「……」
 リタがジーッとただひたすらにライルを見つめる。
「…どうかしたか?」
 視線に気付いて、ライルがリタに声をかける。
 だが…リタの様子はまったく変わらない。
「……」
 ライルの声が聞こえていないような…そんな素振りで相変わらずライルを見つめていた。
「…おい」
 耐えるに耐えかねて、ライルは再び声をかける。
 だが…案の定リタは無反応だった。
「……」
「…何なんだ。一体…」
 答えても、もう無駄だと思ったのか、ライルはため息をついて、リタから視線を外した。
「…」
 それでも、リタの視線を感じる。
 最初のうちは、我慢我慢…と思っていたが、次第に落ち着かなくなってくるのが普通である。

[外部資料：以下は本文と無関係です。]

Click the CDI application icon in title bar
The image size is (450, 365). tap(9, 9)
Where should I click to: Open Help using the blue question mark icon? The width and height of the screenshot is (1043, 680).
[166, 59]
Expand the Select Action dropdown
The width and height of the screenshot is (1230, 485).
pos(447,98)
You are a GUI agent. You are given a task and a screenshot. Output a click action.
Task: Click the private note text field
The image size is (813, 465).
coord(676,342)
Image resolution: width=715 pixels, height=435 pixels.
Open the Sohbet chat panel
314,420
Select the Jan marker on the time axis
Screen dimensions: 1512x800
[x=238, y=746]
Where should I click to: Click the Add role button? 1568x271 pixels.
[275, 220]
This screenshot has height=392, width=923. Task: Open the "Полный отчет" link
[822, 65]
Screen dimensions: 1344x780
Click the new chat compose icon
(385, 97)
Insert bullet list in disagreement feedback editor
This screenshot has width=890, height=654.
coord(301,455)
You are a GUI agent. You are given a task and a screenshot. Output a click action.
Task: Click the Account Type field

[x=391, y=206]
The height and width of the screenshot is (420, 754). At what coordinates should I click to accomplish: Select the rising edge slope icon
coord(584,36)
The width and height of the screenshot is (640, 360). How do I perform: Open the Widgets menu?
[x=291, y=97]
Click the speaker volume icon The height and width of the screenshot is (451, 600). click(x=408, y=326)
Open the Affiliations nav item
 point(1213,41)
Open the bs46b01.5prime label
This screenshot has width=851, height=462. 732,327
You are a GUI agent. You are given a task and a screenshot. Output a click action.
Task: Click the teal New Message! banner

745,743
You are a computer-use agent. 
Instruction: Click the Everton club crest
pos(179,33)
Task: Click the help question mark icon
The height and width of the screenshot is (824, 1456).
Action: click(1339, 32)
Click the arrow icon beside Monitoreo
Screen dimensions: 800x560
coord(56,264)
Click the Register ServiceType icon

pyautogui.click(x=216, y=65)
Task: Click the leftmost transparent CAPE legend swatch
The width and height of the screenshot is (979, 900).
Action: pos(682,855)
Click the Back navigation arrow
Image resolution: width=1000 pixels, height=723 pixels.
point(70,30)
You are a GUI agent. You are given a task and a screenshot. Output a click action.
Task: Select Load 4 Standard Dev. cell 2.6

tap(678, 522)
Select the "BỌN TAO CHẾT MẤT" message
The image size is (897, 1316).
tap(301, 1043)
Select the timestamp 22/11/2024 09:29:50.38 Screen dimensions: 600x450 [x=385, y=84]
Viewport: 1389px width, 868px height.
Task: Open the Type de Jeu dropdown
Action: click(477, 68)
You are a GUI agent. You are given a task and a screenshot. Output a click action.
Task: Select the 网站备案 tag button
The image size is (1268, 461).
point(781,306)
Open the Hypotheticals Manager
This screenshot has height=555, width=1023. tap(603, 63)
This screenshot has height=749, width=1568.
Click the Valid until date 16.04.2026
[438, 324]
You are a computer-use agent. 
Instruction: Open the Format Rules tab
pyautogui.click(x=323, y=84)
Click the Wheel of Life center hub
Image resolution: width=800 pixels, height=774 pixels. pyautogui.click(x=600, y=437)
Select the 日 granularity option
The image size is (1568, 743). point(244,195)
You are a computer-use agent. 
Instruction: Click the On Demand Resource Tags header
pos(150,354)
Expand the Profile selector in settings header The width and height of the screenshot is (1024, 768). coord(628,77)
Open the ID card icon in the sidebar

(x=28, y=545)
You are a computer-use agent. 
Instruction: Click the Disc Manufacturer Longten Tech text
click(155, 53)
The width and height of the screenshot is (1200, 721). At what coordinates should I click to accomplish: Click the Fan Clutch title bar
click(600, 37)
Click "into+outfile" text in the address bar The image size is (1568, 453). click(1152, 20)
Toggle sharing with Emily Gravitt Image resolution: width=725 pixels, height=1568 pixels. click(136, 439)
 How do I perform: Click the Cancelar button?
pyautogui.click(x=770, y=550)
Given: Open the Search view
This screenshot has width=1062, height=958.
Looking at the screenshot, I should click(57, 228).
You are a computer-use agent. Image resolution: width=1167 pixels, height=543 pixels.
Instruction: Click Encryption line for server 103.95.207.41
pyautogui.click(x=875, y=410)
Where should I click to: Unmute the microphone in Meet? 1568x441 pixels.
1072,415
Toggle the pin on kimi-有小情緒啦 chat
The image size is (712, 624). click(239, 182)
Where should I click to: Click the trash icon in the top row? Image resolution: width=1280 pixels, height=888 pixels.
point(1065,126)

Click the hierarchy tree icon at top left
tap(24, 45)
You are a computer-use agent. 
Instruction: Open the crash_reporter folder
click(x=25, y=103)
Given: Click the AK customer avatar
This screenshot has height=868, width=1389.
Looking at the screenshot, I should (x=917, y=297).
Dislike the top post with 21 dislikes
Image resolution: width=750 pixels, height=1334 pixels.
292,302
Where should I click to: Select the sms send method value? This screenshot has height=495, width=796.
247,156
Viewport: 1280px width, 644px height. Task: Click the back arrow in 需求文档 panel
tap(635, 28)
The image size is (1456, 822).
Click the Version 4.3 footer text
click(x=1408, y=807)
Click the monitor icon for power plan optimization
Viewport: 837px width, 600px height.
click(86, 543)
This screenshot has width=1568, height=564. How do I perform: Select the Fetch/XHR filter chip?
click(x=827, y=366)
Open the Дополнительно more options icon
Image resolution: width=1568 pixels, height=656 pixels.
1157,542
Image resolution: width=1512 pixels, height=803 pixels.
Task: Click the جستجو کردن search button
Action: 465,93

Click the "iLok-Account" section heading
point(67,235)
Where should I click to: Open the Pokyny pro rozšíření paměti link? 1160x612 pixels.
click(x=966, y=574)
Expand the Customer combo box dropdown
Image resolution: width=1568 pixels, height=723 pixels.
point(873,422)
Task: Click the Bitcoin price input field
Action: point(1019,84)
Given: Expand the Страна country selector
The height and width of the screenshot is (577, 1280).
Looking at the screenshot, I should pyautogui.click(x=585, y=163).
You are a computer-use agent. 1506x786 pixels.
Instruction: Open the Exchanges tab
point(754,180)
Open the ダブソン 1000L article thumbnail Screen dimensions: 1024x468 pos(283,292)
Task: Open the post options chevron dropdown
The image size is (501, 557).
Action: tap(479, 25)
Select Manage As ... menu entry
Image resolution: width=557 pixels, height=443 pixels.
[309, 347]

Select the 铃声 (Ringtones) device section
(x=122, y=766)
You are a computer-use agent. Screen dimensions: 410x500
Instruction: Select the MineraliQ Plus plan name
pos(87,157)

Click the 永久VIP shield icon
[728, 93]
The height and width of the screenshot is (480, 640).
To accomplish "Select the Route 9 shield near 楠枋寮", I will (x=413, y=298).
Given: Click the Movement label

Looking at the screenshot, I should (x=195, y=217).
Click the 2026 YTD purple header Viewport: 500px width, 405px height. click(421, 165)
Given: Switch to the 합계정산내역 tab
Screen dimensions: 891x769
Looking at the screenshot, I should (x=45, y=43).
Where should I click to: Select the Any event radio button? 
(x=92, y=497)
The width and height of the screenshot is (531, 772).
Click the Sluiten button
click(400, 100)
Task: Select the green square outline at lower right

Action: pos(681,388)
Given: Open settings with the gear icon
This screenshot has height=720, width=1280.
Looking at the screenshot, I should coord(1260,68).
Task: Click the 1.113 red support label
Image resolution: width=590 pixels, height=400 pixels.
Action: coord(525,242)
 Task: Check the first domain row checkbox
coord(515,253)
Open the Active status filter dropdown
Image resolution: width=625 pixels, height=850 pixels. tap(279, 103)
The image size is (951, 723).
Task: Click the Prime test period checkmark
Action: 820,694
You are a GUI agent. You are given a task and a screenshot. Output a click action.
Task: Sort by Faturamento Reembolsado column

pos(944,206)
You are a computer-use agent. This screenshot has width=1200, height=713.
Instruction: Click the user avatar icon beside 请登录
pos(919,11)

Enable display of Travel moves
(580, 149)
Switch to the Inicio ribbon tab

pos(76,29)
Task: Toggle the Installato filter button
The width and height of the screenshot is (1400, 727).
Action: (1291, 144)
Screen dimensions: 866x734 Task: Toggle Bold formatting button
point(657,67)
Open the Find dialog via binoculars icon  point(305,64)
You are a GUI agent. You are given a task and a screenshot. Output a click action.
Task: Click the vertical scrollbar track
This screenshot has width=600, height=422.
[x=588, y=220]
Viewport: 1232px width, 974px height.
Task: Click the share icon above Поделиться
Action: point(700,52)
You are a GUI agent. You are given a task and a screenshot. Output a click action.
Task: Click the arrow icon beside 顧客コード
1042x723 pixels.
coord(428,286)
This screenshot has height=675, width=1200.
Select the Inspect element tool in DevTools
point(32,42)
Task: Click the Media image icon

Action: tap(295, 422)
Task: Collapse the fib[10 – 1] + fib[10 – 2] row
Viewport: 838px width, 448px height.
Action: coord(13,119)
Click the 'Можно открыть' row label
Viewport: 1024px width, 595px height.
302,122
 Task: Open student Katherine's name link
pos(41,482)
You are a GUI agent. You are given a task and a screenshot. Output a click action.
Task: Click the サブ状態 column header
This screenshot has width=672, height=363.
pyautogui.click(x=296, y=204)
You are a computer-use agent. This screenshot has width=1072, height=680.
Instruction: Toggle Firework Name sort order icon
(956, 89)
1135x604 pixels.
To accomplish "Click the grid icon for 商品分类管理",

 …ライルもやはりそうで、耐え切れず再びリタに声をかけた。
「…さっきから、何だ?」
「…変わってない」
 リタはクスリと小さく笑った。
 不覚ながら、そんなリタにドキリとしてしまったライルだったが…すぐにブンブンとそんな考えを振り払った。
「な、何がだよ」
 誤魔化すようにいったつもりが…声が上ずっていた。
 これでは、バレバレである。
「…ライルの昔からの癖よ。…癖ってやっぱり変わらないんだな。って思って」
「癖?」
 …自分ではあるとはまったく思っていなかった。
 …確かに、癖はどちらかというと他人の方が気付きやすい。
 しかし…何故にリタが。
「リタ。何で、お前はそんなこと知って…」
「…あっ。そろそろ情報収集に行かなきゃ」
 リタはスッとすぐさま立ち上がり、そそくさと去っていった。
「何なんだよ…。一体」
 …期待してしまうだろうが…。
 などと思ってしまうライルであった。